§ WORK TO BE COMPLETED: Omit all images, then repeat exactly the lines below from the one containing "The height and width of the screenshot is (455, 800)." through the one containing "Screen dimensions: 850x493", both ends included.

§ DATA LISTING:
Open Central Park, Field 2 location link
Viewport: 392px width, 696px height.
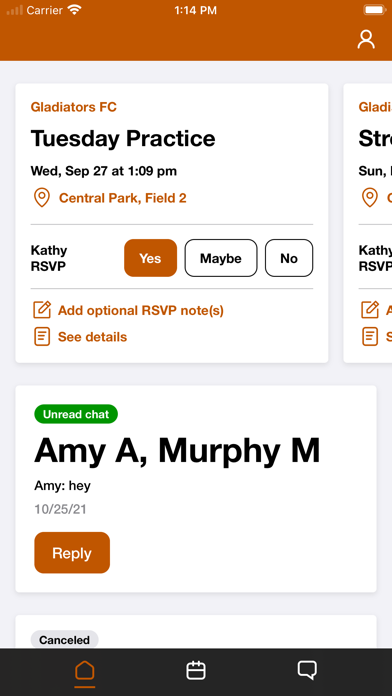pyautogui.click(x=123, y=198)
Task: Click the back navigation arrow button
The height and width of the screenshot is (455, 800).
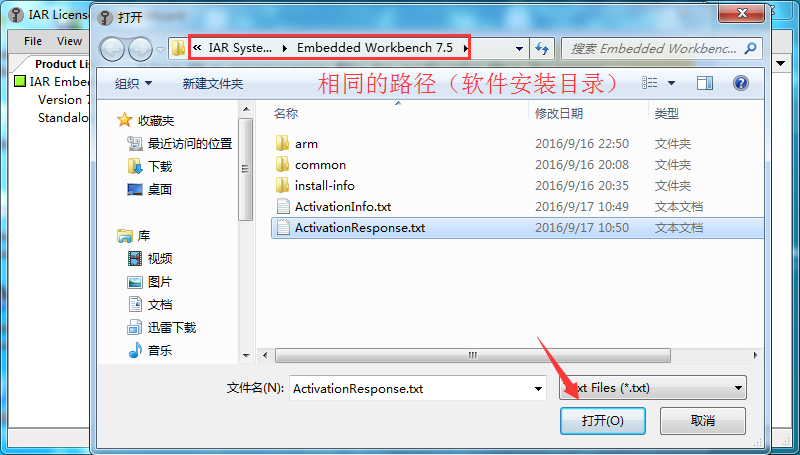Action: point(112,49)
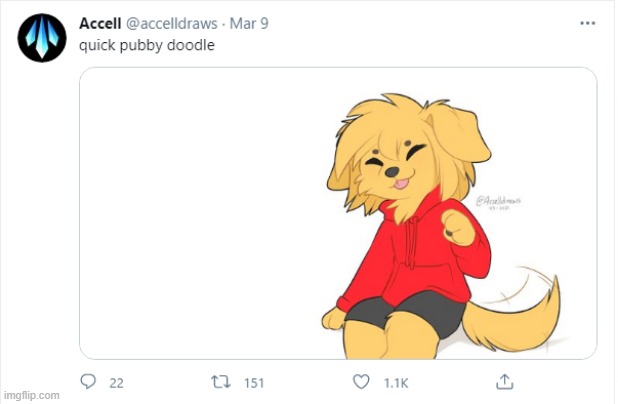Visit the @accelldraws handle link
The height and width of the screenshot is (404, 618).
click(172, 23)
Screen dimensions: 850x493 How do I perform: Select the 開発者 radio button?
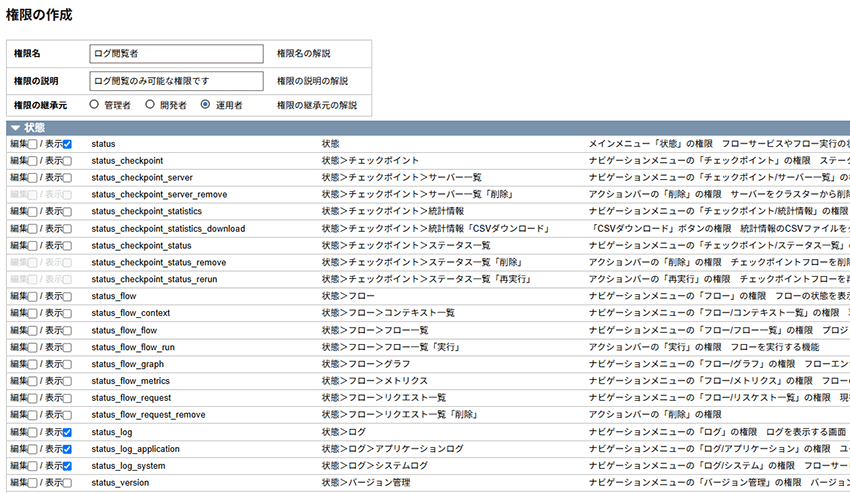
...
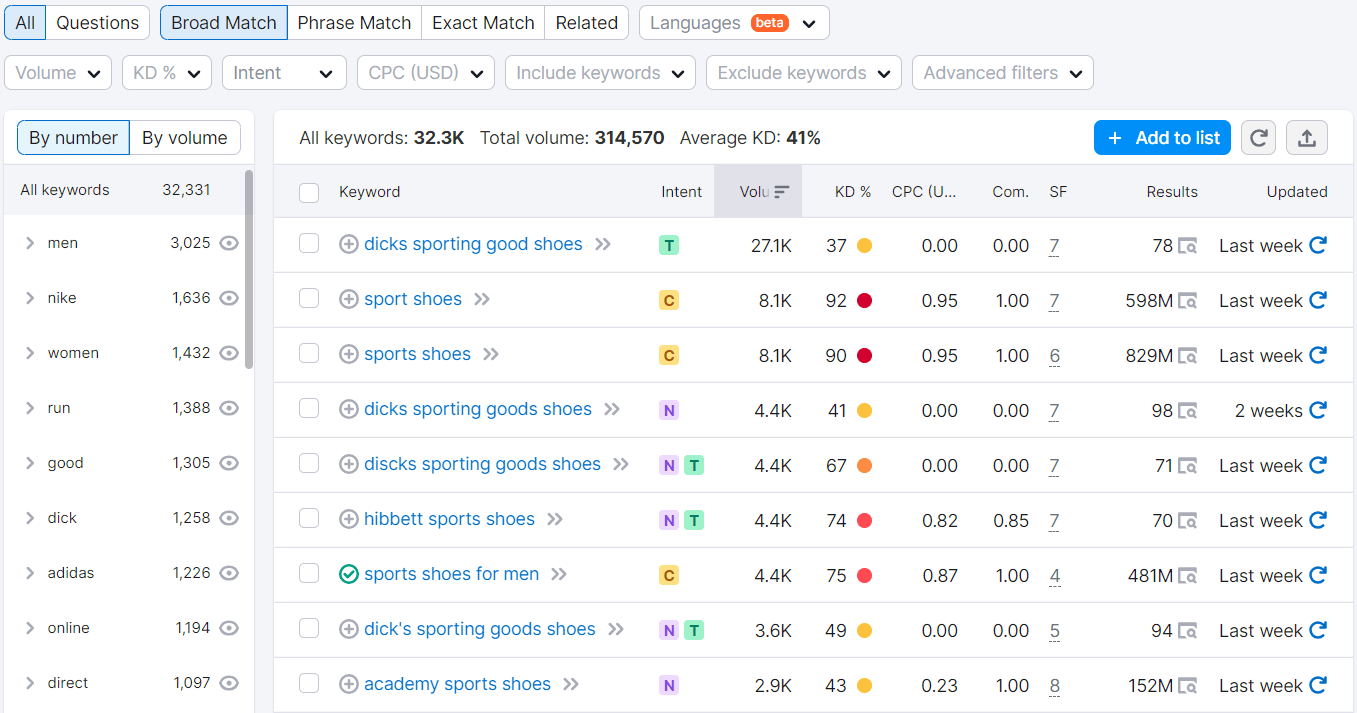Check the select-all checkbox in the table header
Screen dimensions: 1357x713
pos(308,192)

§ RESPONSE:
The height and width of the screenshot is (455, 800).
Action: point(112,49)
Visit the @accelldraws handle link
The height and width of the screenshot is (404, 618).
click(172, 23)
Screen dimensions: 850x493 How do I perform: Select the 開発者 radio button?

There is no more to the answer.